Private blockchains can be vulnerable to security breaches and other threats. If there is a consensus mechanism, there are usually only a few validators who can reach a consensus on transactions and data.

A private blockchain may not have consensus, but it will guarantee the immutability and integrity of data entered unless an administrator or operator can make changes.

Permissioned Block

Permissioned blockchains are a combination of private and public blockchains. They allow for many customization options.


Permitted blockchain benefits include the ability to allow anyone to join the network after an appropriate identity verification process. Some grant specific permissions that allow them to do only certain activities on the network. This permits participants to perform certain functions, such as reading, accessing, or entering information on the blockchain.
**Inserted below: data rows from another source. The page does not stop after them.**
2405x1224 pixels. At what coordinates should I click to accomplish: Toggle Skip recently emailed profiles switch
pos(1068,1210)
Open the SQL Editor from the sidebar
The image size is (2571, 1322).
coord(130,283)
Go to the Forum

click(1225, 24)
Permissioned blockchains allow for many functions, but one most interesting to businesses is Blockchain-as-a-Service (blockchain designed to be scalable for the needs of many companies or tasks that the providers rent out to other businesses.

Let's say, for example, that a company wants to increase transparency and accuracy in its financial reporting and accounting processes. A BaaS provider could offer blockchain accounting services to the business. Blockchain would allow users to enter data and then automatically automate the rest of the accounting process.


Permissioned blockchains have the same disadvantages as public or private blockchains, depending on how they are set up. Permissioned blockchains are susceptible to hacking because they require internet connectivity. Some might employ immutability techniques, such as cryptographic security measures or validation through consensus mechanisms.

Although most blockchains can be hacked, there are still weaknesses. For example, cryptocurrency theft can occur when a network is compromised, and private keys are stolen. This weakness can also affect permissioned blockchains, as the networks connecting users to the service depend on security measures that could be bypassed.

What are private blockchains?

Private blockchains are distributed ledgers that can only be accessed by those who have been granted permission to access or perform specific functions on a blockchain.

Are permissioned blockchains available?

Permissioned blockchains have been a boon for many companies. Walmart, for example, uses Hyperledger Fabric to track its food origins faster than ever before. This was an open-source project created by IBM and the Linux Foundation.

What is the difference between permissioned and private blockchains?

Private blockchains are those to which only a few users have access. They can only be used by the entity they belong to. Permissioned blockchain combines private and public blockchains to provide access and capabilities to multiple users.

Last but not least

The public vs. private blockchain comparison guide has reached its final point. There are many differences between the two technologies. However, if you have the right features, both private and public blockchains are suitable for enterprise environments.

The final decision is up to you. This guide should help you choose the right blockchain development company.